Logo Questions Linux Laravel Mysql Ubuntu Git Menu
 

Structure over flexible array member

I'm writing a C program (g++ compilable) that has to deal with a lot of different structures, all coming from a buffer with a predefined format. The format specifies which type of structure I should load. This may be solved using unions, but the hugh difference in sizes of the structures made me decide for a structure with a void * in it:

struct msg {
    int type;
    void * data; /* may be any of the 50 defined structures: @see type */
};

The problem with that is that I need 2 malloc calls, and 2 free. For me, function calls are expensive and malloc is expensive. From the users side, it would be great to simple free the msgs. So I changed the definition to:

struct msg {
    int type;
    uint8_t data[]; /* flexible array member */
};
...
struct msg_10 {
    uint32_t flags[4];
    ...
};

Whenever I need to deserialize a message, I do:

struct msg * deserialize_10(uint8_t * buffer, size_t length) {
    struct msg * msg = (struct msg *) malloc(offsetof(struct msg, data) + sizeof(struct msg_10));
    struct msg_10 * payload = (__typeof__(payload))msg->data;

    /* load payload */
    return msg;
}

And to get a member of that structure:

uint32_t msg10_flags(const struct msg * msg, int i)
{
    return ((struct msg_10 *)(msg->data))->flags[i];
}

With this change, gcc (and g++) issue a nice warning: dereferencing type-punned pointer will break strict-aliasing rules [-Wstrict-aliasing] message.

I think this is a common issue (but I found no answer here) on how to represent a family of messages in C, in some efficient manner.

I understand why the warning appeared, my questions are the following:

  1. Is it possible to implement something like this, without the warning or is it intrinsically flawed? (the or is not exclusive :P, and I'm almost convinced I should refactor)
  2. Would it be better to represent the messages using something like the following code?

    struct msg {
        int type;
    };
    ...
    struct msg_10 {
        struct msg; /* or int type; */
        uint32_t flags[4];
        ...
    };
    
  3. If yes, caveats?

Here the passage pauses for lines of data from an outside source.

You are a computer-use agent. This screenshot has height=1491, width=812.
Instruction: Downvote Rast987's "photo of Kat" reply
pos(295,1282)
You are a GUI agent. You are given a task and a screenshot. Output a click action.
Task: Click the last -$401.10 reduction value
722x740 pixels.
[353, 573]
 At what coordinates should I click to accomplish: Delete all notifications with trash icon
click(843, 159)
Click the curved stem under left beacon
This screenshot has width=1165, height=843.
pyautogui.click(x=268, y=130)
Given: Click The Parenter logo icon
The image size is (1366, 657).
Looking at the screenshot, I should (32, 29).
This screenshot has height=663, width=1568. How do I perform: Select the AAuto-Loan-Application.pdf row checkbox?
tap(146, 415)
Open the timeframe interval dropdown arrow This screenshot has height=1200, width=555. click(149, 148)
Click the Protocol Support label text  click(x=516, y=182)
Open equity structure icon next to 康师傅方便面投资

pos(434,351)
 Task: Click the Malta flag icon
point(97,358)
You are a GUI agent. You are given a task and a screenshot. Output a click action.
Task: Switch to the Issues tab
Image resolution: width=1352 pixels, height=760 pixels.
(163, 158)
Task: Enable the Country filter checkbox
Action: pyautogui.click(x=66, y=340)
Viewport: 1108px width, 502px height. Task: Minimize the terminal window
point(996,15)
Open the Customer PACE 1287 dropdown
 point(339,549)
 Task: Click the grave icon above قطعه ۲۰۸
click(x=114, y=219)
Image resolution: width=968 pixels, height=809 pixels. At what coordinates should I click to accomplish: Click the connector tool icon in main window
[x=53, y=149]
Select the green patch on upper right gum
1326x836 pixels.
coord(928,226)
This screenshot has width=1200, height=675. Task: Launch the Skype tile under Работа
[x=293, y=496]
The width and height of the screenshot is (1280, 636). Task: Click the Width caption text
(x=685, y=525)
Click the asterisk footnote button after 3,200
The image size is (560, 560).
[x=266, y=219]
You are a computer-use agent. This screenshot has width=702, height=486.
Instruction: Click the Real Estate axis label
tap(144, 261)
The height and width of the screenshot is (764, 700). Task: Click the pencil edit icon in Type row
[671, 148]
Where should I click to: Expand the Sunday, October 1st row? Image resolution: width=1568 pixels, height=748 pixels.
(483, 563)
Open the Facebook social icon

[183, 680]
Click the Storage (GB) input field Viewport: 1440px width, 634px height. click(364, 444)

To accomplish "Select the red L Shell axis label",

Can I always write and use the following?

    struct msg * deserialize_10(uint8_t * buffer, size_t length) {
        struct msg_10 * msg = (struct msg_10 *) malloc(sizeof(struct msg_10));
    
        /* load payload */
        return (struct msg *)msg;
    }
    
    uint32_t msg10_flags(const struct msg * msg, int i) {
        const struct msg_10 * msg10 = (const struct msg_10 *) msg;
        return msg10->flags[i];
    }
    
  4. Any other?

I forgot to say that this runs on low level systems and performance is a priority but, all in all, the real issue is how to handle this "multi-message" structure. I may refactor once, but changing the implementation of the deserialization of 50 message types...

like image 472
Mance Rayder Avatar asked Mar 05 '23 22:03

Mance Rayder


2 Answers

To dodge the strict aliasing, you can wrap your struct inside a union. With C11 you can use an anonymous struct to get rid of the extra level needed to access "flags":

typedef union
{
  struct
  {
    uint32_t flags[4];
  };  
  uint8_t bytes[ sizeof(uint32_t[4]) ];
} msg_10;

And now you can do msg_10* payload = (msg_10*)msg->data; and access payload without worrying about strict aliasing violations, since the union type includes a type (uint8_t[]) compatible with the effective type of the object.

Please note however, that the pointer returned by malloc has no effective type until you access it through a pointer to a certain type. So alternatively, you can make sure to access the data with the correct type after malloc, and that won't give a strict aliasing violation either. Something like

struct msg_10 * msg = malloc(sizeof(struct msg_10));
struct msg_10 dummy = *msg; 

Where dummy won't be used, it is just there to set the effective type.

like image 195
Lundin Avatar answered Mar 10 '23 12:03

Lundin


You can certainly build something like this using makros; message_header works as a parent-struct for all message-types. Being the first member of such structs they share the same address. Hence after creating msg(int) and casting it to a message_header you can free it simply by calling free on it. (C++ works somewhat the same btw)

Is this what you wanted?

struct message_header {
    int type;
};

#define msg(T) struct {struct message_header header; T data} 

struct message_header* init_msg_int(int a) {
    msg(int)* result = (msg(int)*)(malloc(sizeof(msg(int))));
    result->data = a;
    return (struct message_header*)result;
}

int get_msg_int(struct message_header* msg) {
    return ((msg(int)*)msg)->data;
}

void free_msg(struct message_header* msg) {
    free(msg);
}    
like image 40
Domso Avatar answered Mar 10 '23 10:03

Domso